VIDEO: Traveling healthcare workers choose to call EPH home
What does it say about an organization when people sign up to be temporary employees, and then choose to become staff and stay? At Estes Park Health, we think it speaks volumes.
Take Angela Waldon who took a job as a traveling healthcare worker at Estes Park Health. She is a CT technologist, conducting important diagnostic imaging scans for patients.
“I started working as a traveler after COVID at the end of 2021,” Waldon said.
She is from Colorado, but had moved to Florida, traveling to seven different work locations trying to find the right fit for her. When she came to Estes Park Health, she started with a three-month contract, extended it to six, and then realized this is the place she wanted to work permanently. So, she took a full-time job at EPH and moved back to Colorado.
“I found my true home,” Walson emphasized. “I walked in, and I immediately knew that. We have time to spend with our patients. We are well staffed. We do have a good work/life balance. We’re treated well. Our equipment is some of the best I’ve ever worked on.”
Waldon always gets a great response from her patients when she tells them she is staying at Estes Park Health.
“Whenever I tell them that I’ve decided to stay they always say, ‘Welcome home and we’re so glad to have you.’” Waldon shared. “They’re very appreciative as we are of them.”
Brandon Letcher has also made the decision to stay at Estes Park Health as a surgical technologist. He said he can spot a good place when he finds one. He should know. Letcher has worked at 28 different hospitals as a traveler.
“I decided to come to Colorado,” he said. “And in my career, I always visited Estes Park. I’ve been coming here for vacations for the last 10 or 15 years, staying at The Stanley. I never even knew there was a hospital here. And then when I was looking at jobs for traveling, they had a travel assignment here. So, I decided to take it, fell in love, and here I am.”
Letcher calls Estes Park Health a little gem up in the mountains. He said he likes serving the Estes Valley by helping to provide excellent surgical care close to home.
“I know my skill, my surgeon,” he noted. “We get them in here and we get them out of here instead of having to send them down the mountain. We can do a lot of surgeries here.”
Letcher’s community of co-workers have made him feel right at home.
“If you need help, they’re there to help you,” he explained. “One day I was sick on call, and I was off the next day, and I was in a sleep room here. Everybody came and brought me stuff to get better. It was amazing. It was a tear-jerker for me. And I knew right then and there, these are my people. It’s just a blessing to be here.”

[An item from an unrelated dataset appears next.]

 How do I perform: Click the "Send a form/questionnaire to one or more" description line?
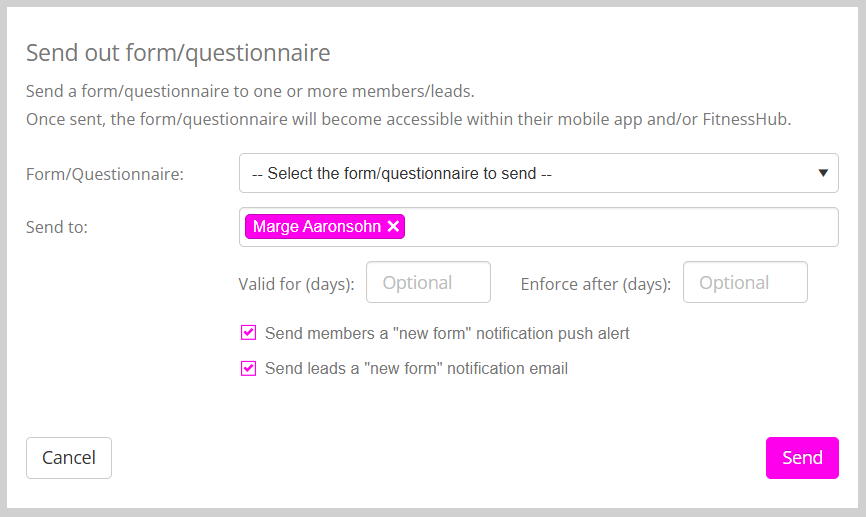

One of Letcher’s partners in the operating room is surgical technologist Donna Eubank, a traveler who is also planning on becoming a permanent part of the EPH staff. She has spent more than 24 years honing her surgical tech skills.
“I love knowing the surgery, knowing the steps, and having everything ready for the surgeon when they need it before they ask for it,” Eubank emphasized.
Estes Park Health surgeons perform total joint replacements, arthroscopies, colonoscopies, eye, and foot procedures to name a few. Eubank likes the variety.
“Since we’re such a small hospital, we all wear many hats and we do it all,” she said. “That’s fun.”
Eubank is considered a local traveler because she commutes to Estes Park from Windsor. She enjoys the small size and the sense of community she has found here.
“I worked at a very busy place before, and I do like the small community hospital,” she noted. “I come from a small town and that, for me, is the appeal. It’s nice to slow down but also be involved with the growth of the place, too. You walk down the halls and most of the people know your name.”
For dedicated staff with an eye toward the future of healthcare in the Estes Valley, think Estes Park Health.